#### [TASK LIST]
1. Answer these questions about the student registration notebook:
(a) How many rows does the student registration dataframe have?
(b) What does a negative value in date_registration indicate?
(c) What does the id_student field represent?
2. Transcribe the student registration notebook from "## Student Registration" up to and including "get_size(student_registration)".

#### [SELECTION]

In [1]:
from functions import *

# Student Registration Dataframe

---

## General

The student registration dataframe contains information about the dates that students registered and,if applicable, unregistered from the module.

In [2]:
# looking at the student_registration dataframe
student_registration.head()

Unnamed: 0,code_module,code_presentation,id_student,date_registration,date_unregistration
0,AAA,2013J,11391,-159.0,
1,AAA,2013J,28400,-53.0,
2,AAA,2013J,30268,-92.0,12.0
3,AAA,2013J,31604,-52.0,
4,AAA,2013J,32885,-176.0,


## Student Registration Contents

* **code_module**: The code module represents the course which the sutdent registered for.
* **code_presentation**: The code presentation represents the time of year the course which the student registered for began.
* **id_student**: The student ID is the unique identifier for each student.
* **date_registration**: The registration date is the date that the student registered for the module relative to the start of the module. A negative value indicates that many days before the module began.
* **date_unregistration**: The unregistration date is the date that the student unregistered from the course module in relation to the start date of the course, if applicable.


**Size**

In [3]:
# get the row & column sizes for student registration
get_size(student_registration)

Unnamed: 0,Count
Columns,5
Rows,32593


In [4]:
md(f'''
Student Registration has {len(student_registration.columns)} columns and {"{:,}".format(len(student_registration))} rows
''')


Student Registration has 5 columns and 32,593 rows


**Data Types**

In [5]:
# show student registration data types
get_dtypes(student_registration)

#### [DATA]
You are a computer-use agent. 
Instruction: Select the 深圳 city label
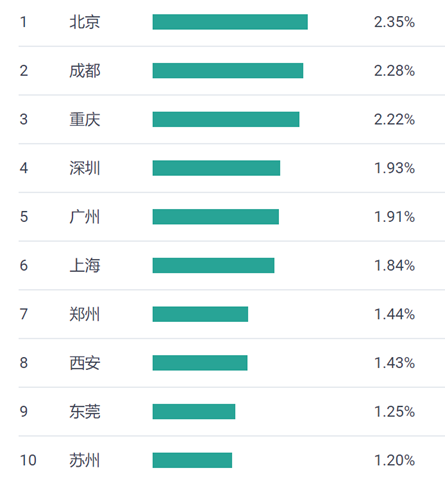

#### [ANSWERS TO EACH TASK]
1.
(a) 32,593 rows.
(b) It indicates that many days before the module began.
(c) The unique identifier for each student.

2.
## Student Registration Contents

* **code_module**: The code module represents the course which the sutdent registered for.
* **code_presentation**: The code presentation represents the time of year the course which the student registered for began.
* **id_student**: The student ID is the unique identifier for each student.
* **date_registration**: The registration date is the date that the student registered for the module relative to the start of the module. A negative value indicates that many days before the module began.
* **date_unregistration**: The unregistration date is the date that the student unregistered from the course module in relation to the start date of the course, if applicable.


**Size**

In [3]:
# get the row & column sizes for student registration
get_size(student_registration)